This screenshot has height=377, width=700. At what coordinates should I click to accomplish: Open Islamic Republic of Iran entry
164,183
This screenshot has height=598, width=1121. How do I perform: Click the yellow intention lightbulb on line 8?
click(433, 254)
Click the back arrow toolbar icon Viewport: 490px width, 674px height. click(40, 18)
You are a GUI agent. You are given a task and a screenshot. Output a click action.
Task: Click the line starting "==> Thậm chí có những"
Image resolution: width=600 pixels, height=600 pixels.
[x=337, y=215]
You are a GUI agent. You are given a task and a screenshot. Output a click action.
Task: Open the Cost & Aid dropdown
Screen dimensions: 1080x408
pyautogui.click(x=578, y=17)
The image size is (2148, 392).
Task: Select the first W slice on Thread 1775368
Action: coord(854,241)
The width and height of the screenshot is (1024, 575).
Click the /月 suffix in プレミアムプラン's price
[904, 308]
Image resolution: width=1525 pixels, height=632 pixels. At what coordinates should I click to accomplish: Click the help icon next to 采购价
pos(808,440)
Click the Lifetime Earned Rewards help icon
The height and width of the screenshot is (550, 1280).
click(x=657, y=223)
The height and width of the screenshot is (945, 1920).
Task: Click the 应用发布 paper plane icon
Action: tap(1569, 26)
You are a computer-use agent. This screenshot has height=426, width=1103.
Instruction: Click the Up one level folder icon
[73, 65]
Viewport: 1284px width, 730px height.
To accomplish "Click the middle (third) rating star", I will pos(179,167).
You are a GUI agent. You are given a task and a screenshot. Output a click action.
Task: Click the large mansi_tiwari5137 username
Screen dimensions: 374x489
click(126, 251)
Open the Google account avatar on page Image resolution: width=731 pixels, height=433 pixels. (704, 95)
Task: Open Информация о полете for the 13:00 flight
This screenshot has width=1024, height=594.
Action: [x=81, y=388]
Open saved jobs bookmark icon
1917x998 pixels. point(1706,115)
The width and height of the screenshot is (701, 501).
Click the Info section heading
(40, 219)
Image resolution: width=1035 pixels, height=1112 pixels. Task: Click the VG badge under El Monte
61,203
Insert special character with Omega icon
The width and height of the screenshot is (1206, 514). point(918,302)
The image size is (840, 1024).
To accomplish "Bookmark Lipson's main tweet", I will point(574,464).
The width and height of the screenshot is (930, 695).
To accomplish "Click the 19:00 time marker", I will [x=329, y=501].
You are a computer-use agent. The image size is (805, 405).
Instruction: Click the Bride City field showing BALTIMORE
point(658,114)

→ EXERCISE INSTRUCTIONS: Could you transcribe the entries exactly, from the first line through the line containing "Task: Click the line", and give nothing more?

→ RESPONSE:
This screenshot has height=377, width=700. At what coordinates should I click to accomplish: Open Islamic Republic of Iran entry
164,183
This screenshot has height=598, width=1121. How do I perform: Click the yellow intention lightbulb on line 8?
click(433, 254)
Click the back arrow toolbar icon Viewport: 490px width, 674px height. click(40, 18)
You are a GUI agent. You are given a task and a screenshot. Output a click action.
Task: Click the line starting "==> Thậm chí có những"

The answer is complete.